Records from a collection
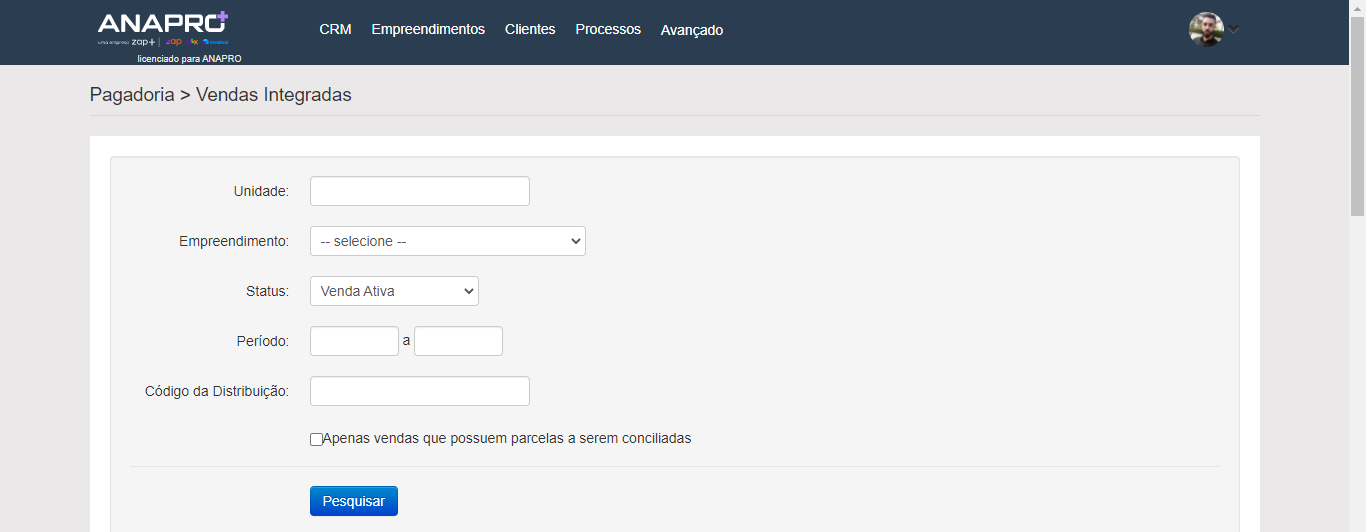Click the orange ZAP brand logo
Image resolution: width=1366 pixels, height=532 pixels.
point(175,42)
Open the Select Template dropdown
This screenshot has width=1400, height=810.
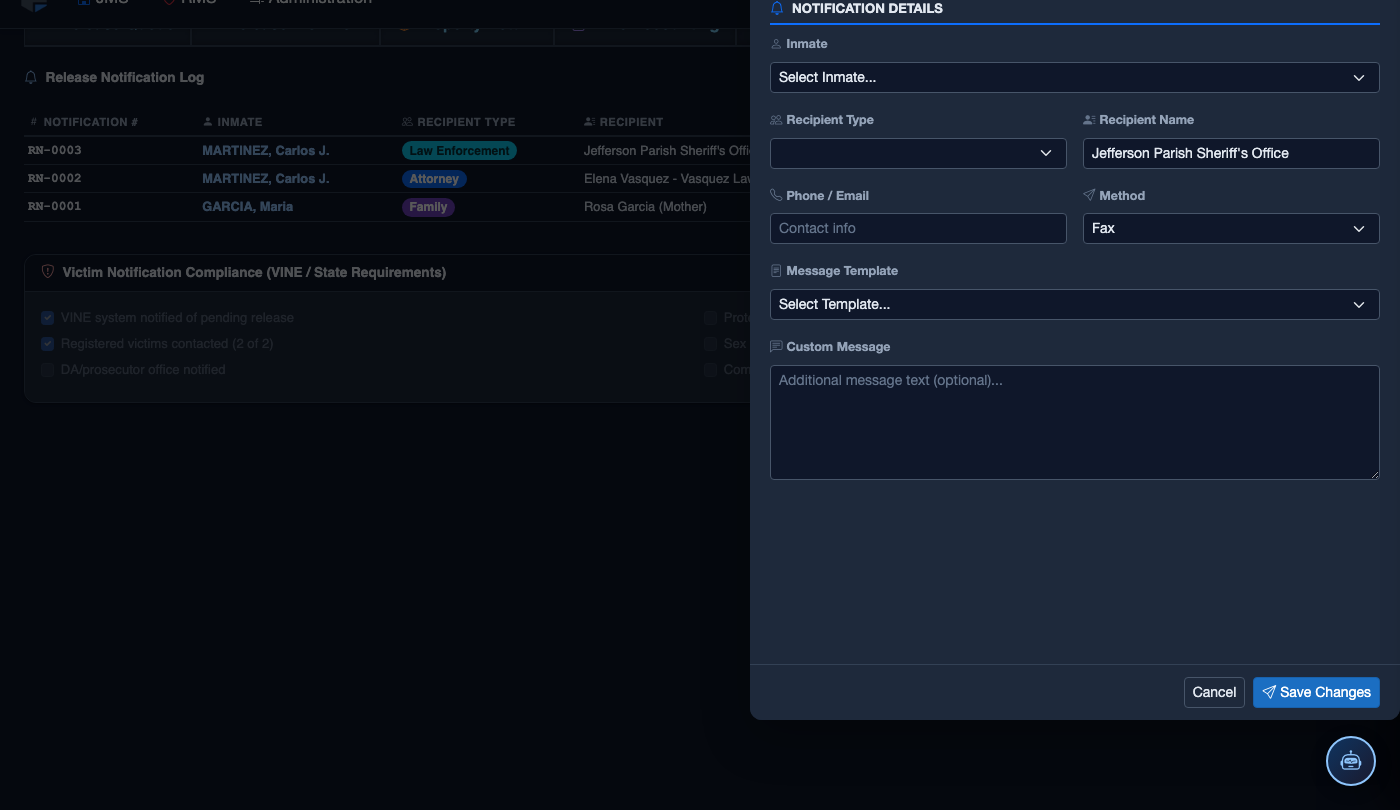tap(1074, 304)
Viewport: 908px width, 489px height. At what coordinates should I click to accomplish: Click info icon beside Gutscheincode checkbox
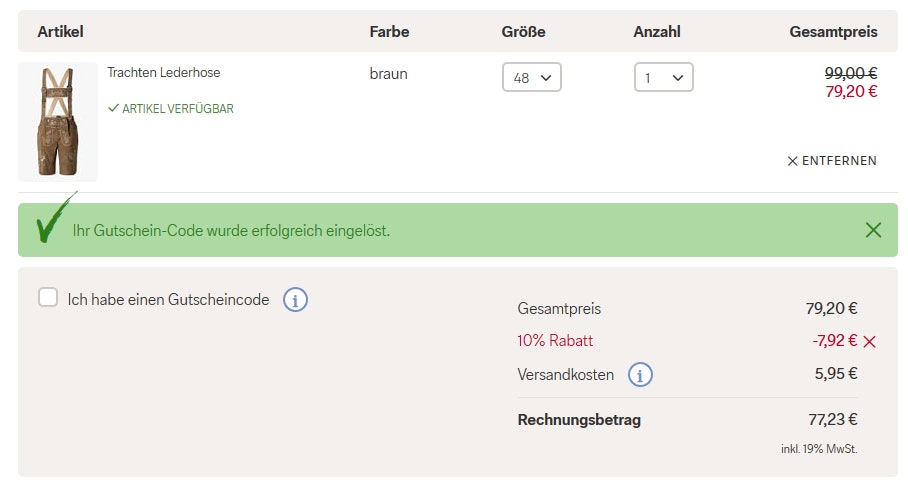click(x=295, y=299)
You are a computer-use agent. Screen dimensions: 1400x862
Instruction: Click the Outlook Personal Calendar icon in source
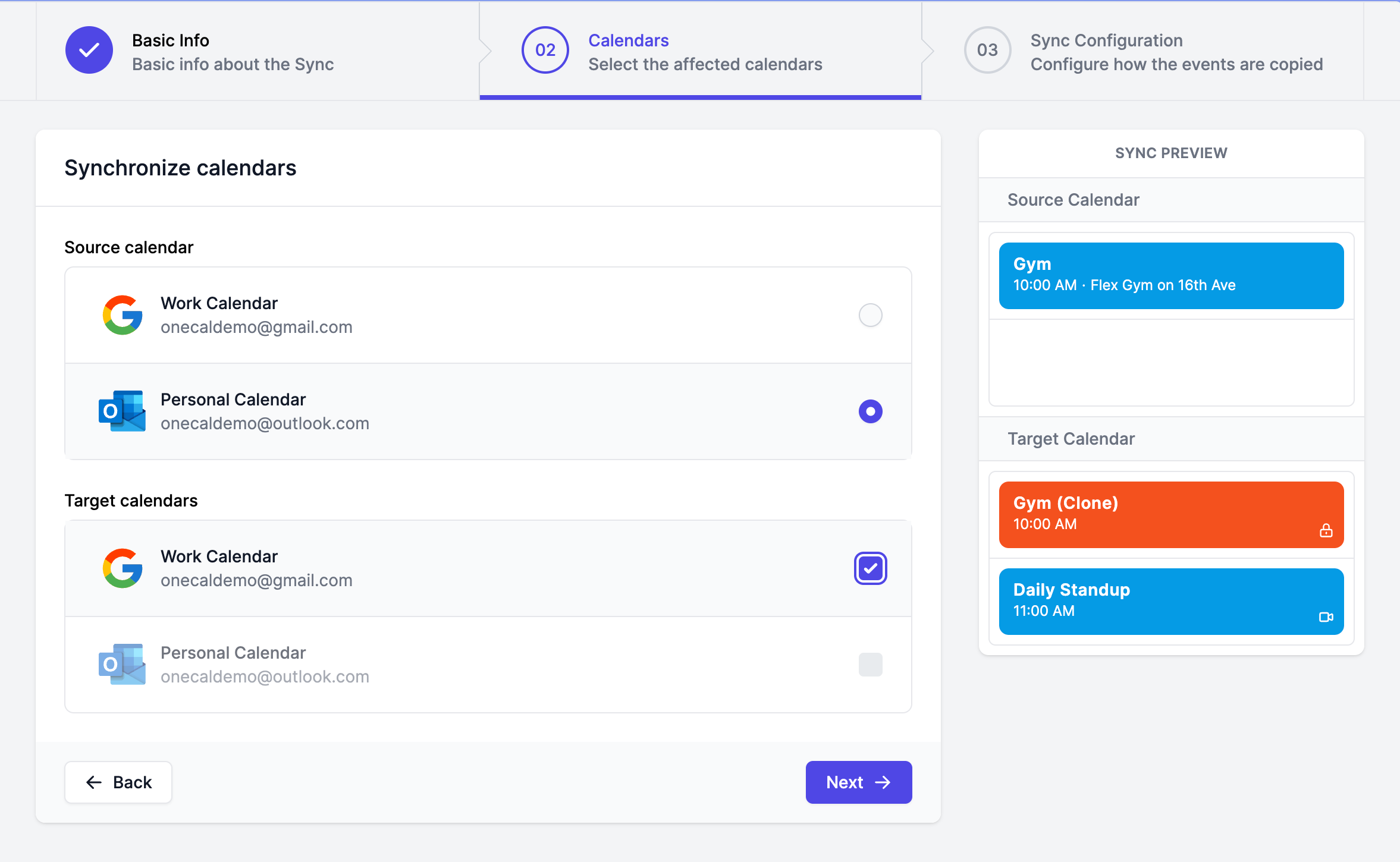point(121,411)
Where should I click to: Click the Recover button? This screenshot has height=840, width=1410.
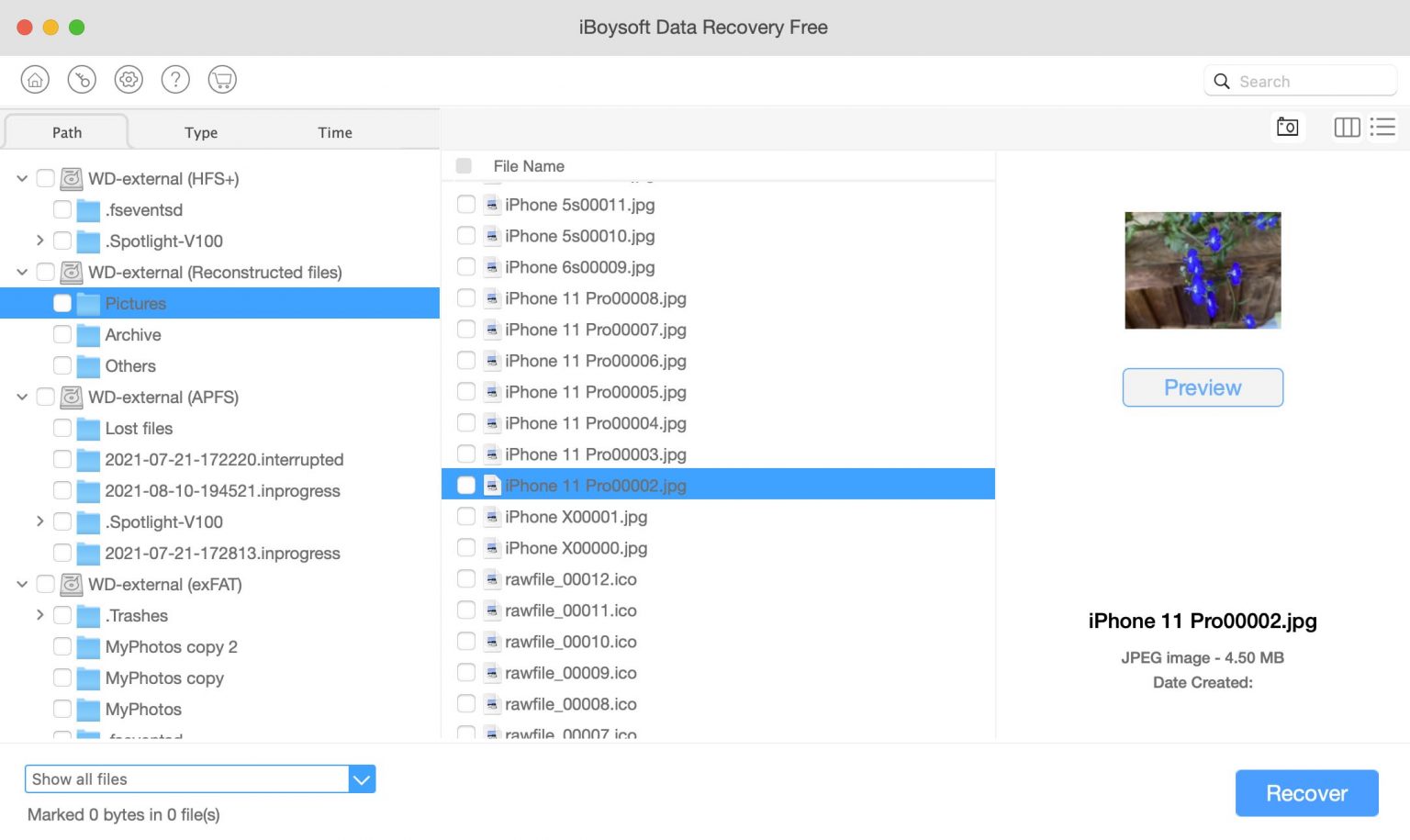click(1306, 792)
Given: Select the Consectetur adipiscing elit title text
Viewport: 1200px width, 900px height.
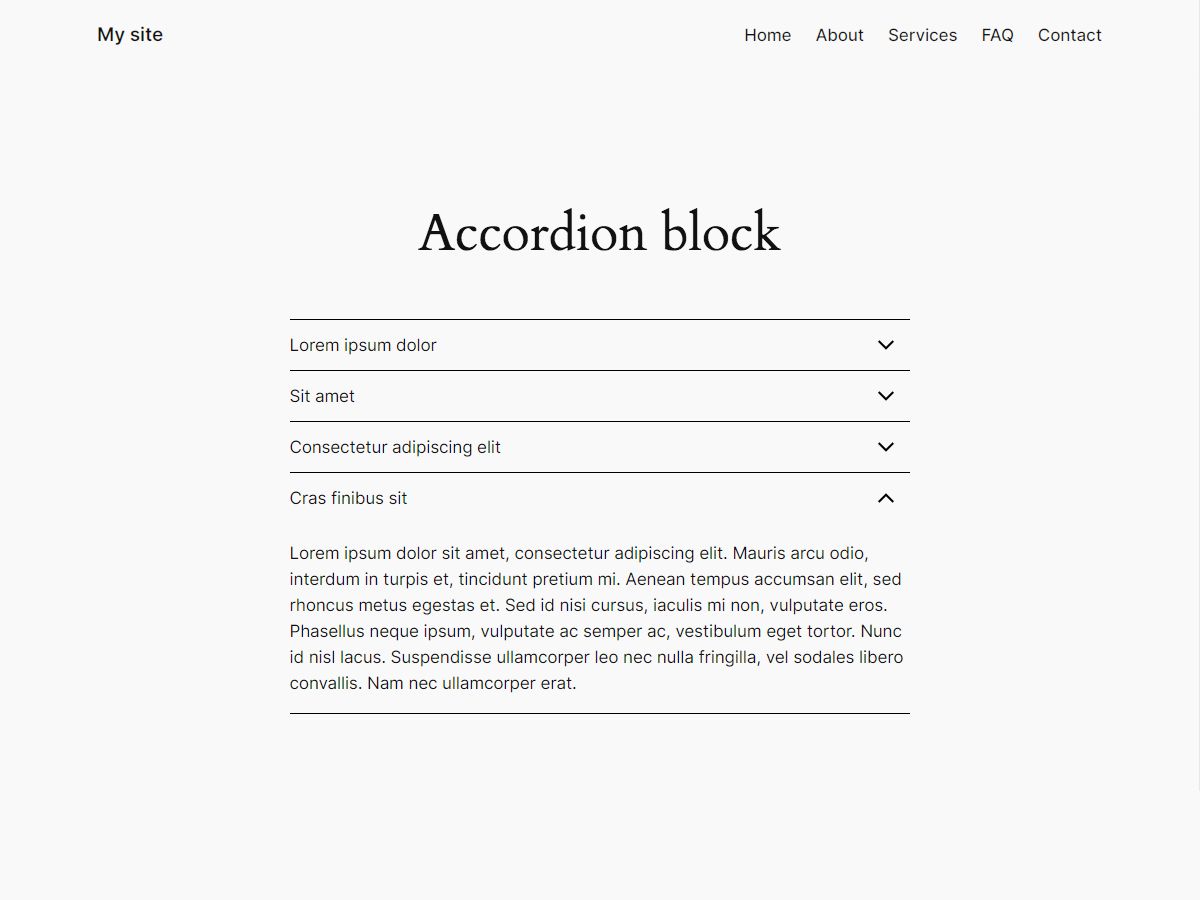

PROBLEM STATEMENT:
In the data above, how many lines carry the string "Select"? Only the number should be given.

TASK ANSWER:
2